A. G. von Suttner, Count Hoyos, Baron Leitenberger, and Professor Nothnagel found the Union · Article in the Neue Freie Presse

Before I write of the congress in Rome I want to go back a bit. In the spring of 1891—consequently before the founding of the Interparliamentary Group and the Peace Association in Vienna—my husband had also brought into existence an association of which I wish to tell.

We were still in the Caucasus when, at the beginning of the eighties, we were informed of the Anti-Semitic movement started in Prussia, and propagated by Court Chaplain Stöcker. This phenomenon, I need hardly say, aroused lively disgust in us. We set forth the arguments against this reversion to the Middle Ages in various articles written for the Vienna papers on which we were regular collaborators, but the articles were returned to us on the ground that in Austria there was no Anti-Semitism, and if any of it should spread from Prussia to us the only proper attitude toward it would be contemptuous silence. Later events showed that this attitude was not the proper one. Wrong must be withstood if it is recognized as such; there is no other way. In such cases silence, though professing to express contempt, is itself contemptible. Not only must the victims react against it, it is also for those who are not personally concerned to antagonize a wrong wherever they see it. Their silence is complicity, and generally springs from the same motives as the silence of the victims,—that is, from timidity. Only not to come into any collision, only not to subject one’s self to annoyances,—that is the motive at bottom, even if it does outwardly bear itself as genteel reserve.

After we came home the Anti-Semitic movement in Vienna had taken on especially brutal forms. In the year 1891 it had even gone as far as violence. The indignation which my husband felt boiled over.

“Something must be done!” was his decision.

And he sat down and wrote a constitution and a plan of action and an appeal. And now what he had to do was to find some prominent men who would go hand in hand with him. That same evening—we were just then in Vienna—he went to look up Count Hoyos in his residence on the Kolowratring. “The gentleman is not in,” said the servant; “he is downstairs in the club.” My husband immediately betook himself to the lower floor, where the clubrooms were situated, and sent for the count, who was sitting at a whist table.
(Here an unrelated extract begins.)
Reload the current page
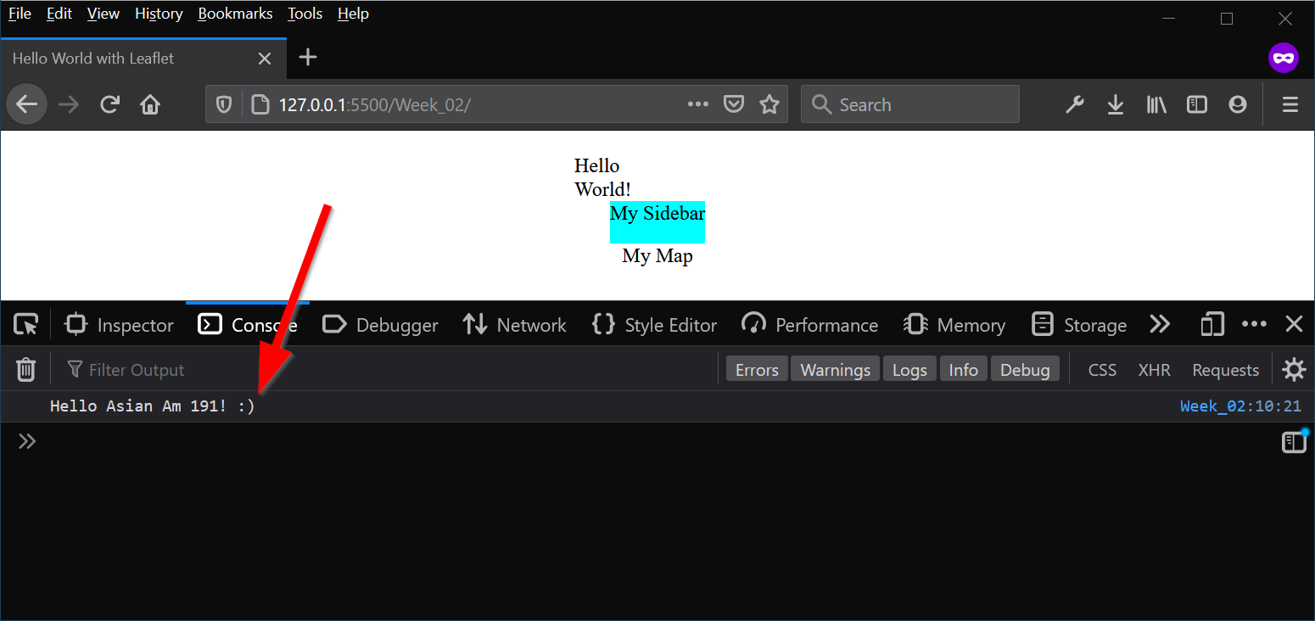The image size is (1315, 621). (x=109, y=104)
“What is it, dear Suttner, anything very urgent?”

“Yes, justice for the persecuted—”

“Out with it!”

Count Hoyos took hold of the matter enthusiastically, and proposed to invite his whist partner, Baron Leitenberger, the well-known Liberal manufacturer, to join the provisory committee. So he also was called out, and a few moments later the formation of the league was a settled thing among these three. The next day Professor Nothnagel, so highly regarded both as a man and as a savant, came in with them; and a short time afterwards the constituting assembly met, with these four men at the speakers’ table. After the appeal had been printed in the papers, several hundred, including personages prominent in Viennese society and politics, had joined. On the day after the first meeting the Neue Freie Presse published the following article, which will give the best explanation of the author’s ideas and purposes:

THE UNION FOR RESISTANCE TO ANTI-SEMITISM

BY A. GUNDACCAR VON SUTTNER

Vienna, July 21

Yesterday our Union came into existence as a legally recognized society, to begin action against that hostile movement which is aimed directly against a portion of our fellow-citizens. This is the object stated in section 2 of the constitution: in plain terms, to combat the Anti-Semitic movement, and to do this by public lectures, the dissemination of informatory literature, discussions, and, if necessary, the founding of an organ to represent the Union.
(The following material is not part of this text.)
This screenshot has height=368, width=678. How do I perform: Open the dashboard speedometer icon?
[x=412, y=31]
Politics is excluded: primarily because our Union is not political, and in the next place because the matter in question is social in the strict sense of the word and has nothing to do with the conduct of state business. The proof of this lies in the fact that we reckon among our members persons of every shade of belief, that we welcome without exception every one who is in full enjoyment of his civic rights.

A certain order of opponents who are never at a loss for false and mendacious allegations have already made the attempt to represent our Union as one that purposes to take the field against Christianity in favor of the Jews. Hostile attacks of this kind carry their own condemnation. As a proof of the falsity of their assertions stands the fact that we already number among our members priests of the two chief Christian denominations, and that we announce the distinct expectation of gradually enlisting all those who are first and foremost called to preach the word of peace, of love to our neighbors, of humanity.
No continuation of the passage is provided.